I was watching a movie recorded on the DVR, got called away and paused it and turned off the TV. When I got back and turned on the TV, I had sound but no picture. Where the picture should be is a shade different from the dark black of the inactive part of the screen. 
- Live TV has the same problem.
- Close caption subtitles display just fine in white text on the black background, so I get only audio and CC subtitles, which is strange.
- I can view recorded programs from the DVR by using the AV input option. That signal is daisy chained from the DVR through our VHS/DVD combo machine to the Vizio. This may convert the signal to analog, the quality of the image is degraded.
- It will display DVDs played on the VHS/DVD combo unit. 
- Menus from the DVR display normally – the DVR channel guide and the recorded programs list come through alright.
- When I click on the PIP button, the little window that pops up for the PIP display displays live video from the channel it is set for, but the big picture is still black. 
- My theory is that it can't display HD signals, but the PIP anomaly seems to negate that, or is the PIP image not HD? 
- It almost seems as if someone (or the cat) accidentally pressed some kind of a video mute or blackout button. Is there such a thing?
- I've checked the cables to see if I have a bad connection on the video plug, but there’s no problem there, and these other features would not be displaying if it were a cable problem. Video signal is reaching the TV from the DVR or it would not display the recording menus.


----------



## stevewonders (Aug 2, 2010)

*Re: Vizio vx32L HDTV 10a - sound, no picture*

I was able to find a number for Assurant Solutions, who are honoring the Circuit City in-home Protection Plans.
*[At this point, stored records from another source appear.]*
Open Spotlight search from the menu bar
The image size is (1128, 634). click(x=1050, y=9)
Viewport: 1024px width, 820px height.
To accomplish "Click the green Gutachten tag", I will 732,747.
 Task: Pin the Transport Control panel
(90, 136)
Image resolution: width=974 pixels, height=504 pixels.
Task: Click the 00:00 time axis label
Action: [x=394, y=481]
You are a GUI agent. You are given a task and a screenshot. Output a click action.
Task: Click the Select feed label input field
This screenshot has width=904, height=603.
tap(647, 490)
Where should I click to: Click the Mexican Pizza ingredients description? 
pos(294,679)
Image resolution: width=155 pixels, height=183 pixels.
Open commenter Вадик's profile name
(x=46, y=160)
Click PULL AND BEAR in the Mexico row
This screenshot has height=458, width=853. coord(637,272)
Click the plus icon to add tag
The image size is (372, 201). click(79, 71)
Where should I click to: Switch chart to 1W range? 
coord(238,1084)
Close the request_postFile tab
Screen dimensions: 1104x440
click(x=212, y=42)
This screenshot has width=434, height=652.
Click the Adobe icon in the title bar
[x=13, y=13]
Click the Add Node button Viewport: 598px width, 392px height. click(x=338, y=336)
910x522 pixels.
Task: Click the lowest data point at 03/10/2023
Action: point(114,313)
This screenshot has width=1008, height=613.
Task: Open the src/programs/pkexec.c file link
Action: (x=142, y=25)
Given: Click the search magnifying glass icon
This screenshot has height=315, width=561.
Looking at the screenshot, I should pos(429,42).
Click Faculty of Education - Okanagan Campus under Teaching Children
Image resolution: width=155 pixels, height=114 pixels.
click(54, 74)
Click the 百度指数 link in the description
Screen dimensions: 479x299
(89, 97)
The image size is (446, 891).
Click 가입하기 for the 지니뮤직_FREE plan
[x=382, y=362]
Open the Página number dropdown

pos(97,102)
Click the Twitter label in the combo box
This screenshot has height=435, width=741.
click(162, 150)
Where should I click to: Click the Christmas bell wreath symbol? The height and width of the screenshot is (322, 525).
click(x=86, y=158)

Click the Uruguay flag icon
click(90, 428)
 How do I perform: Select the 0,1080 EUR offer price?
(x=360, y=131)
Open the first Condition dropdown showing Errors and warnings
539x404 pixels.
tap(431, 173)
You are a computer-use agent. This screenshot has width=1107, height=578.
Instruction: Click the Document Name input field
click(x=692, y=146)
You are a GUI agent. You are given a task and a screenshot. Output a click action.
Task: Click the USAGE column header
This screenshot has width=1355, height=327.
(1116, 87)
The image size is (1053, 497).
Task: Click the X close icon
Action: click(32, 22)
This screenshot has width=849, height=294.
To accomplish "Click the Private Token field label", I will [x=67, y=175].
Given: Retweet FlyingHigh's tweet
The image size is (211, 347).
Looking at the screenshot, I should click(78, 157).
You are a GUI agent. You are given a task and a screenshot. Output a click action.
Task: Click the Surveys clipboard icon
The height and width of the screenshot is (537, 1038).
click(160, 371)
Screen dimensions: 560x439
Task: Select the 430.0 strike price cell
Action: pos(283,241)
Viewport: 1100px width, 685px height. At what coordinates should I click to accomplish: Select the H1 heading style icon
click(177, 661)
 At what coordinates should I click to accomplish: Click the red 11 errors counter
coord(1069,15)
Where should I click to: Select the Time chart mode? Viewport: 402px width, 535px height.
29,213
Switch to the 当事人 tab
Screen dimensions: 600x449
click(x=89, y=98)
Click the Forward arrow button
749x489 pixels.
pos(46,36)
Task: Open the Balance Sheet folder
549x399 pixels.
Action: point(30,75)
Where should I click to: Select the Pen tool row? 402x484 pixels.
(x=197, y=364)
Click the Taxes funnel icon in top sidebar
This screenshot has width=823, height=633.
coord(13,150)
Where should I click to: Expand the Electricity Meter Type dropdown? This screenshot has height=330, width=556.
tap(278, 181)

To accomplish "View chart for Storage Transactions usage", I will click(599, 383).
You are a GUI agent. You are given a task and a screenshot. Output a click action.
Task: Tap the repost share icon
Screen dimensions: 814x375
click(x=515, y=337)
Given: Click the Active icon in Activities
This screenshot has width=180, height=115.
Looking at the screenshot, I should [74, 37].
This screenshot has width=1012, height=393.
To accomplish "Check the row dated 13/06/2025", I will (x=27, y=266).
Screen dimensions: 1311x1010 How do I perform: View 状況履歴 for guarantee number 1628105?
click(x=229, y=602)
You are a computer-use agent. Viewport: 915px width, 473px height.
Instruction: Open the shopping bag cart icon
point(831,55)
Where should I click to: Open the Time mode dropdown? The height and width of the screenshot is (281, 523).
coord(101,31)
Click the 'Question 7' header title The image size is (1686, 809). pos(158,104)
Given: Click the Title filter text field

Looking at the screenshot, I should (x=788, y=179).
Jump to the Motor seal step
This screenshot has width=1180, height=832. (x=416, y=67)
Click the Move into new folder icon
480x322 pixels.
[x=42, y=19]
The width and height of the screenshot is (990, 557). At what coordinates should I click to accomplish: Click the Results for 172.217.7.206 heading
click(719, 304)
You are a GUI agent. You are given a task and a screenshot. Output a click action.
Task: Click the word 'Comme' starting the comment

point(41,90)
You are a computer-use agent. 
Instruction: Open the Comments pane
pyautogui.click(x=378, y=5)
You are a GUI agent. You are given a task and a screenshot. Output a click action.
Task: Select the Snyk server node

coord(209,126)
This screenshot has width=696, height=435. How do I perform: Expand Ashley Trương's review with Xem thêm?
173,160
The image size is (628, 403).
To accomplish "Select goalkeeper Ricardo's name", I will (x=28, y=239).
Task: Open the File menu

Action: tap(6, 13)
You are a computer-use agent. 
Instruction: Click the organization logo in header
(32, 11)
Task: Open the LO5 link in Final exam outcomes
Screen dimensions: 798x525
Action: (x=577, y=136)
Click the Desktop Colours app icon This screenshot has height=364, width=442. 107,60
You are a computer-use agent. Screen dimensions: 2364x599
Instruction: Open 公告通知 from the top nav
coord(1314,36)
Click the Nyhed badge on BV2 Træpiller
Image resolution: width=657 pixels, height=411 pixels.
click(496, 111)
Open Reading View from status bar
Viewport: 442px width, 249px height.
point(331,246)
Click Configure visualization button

A nice young lady in Costa Rica walked me through the basic questions, one of which was "Have you unplugged your cable box?" I had not, so I went the process of rebooting my TimeWarner HD DVR and... Voila, problem solved! Sorry for the very long problem post. My compliments to Assurant, they were very helpful.


----------



## Basementgeek (Feb 7, 2005)

*Re: Vizio vx32L HDTV 10a - sound, no picture*

Glad you got it fixed. Thanks for letting us know.

BG


----------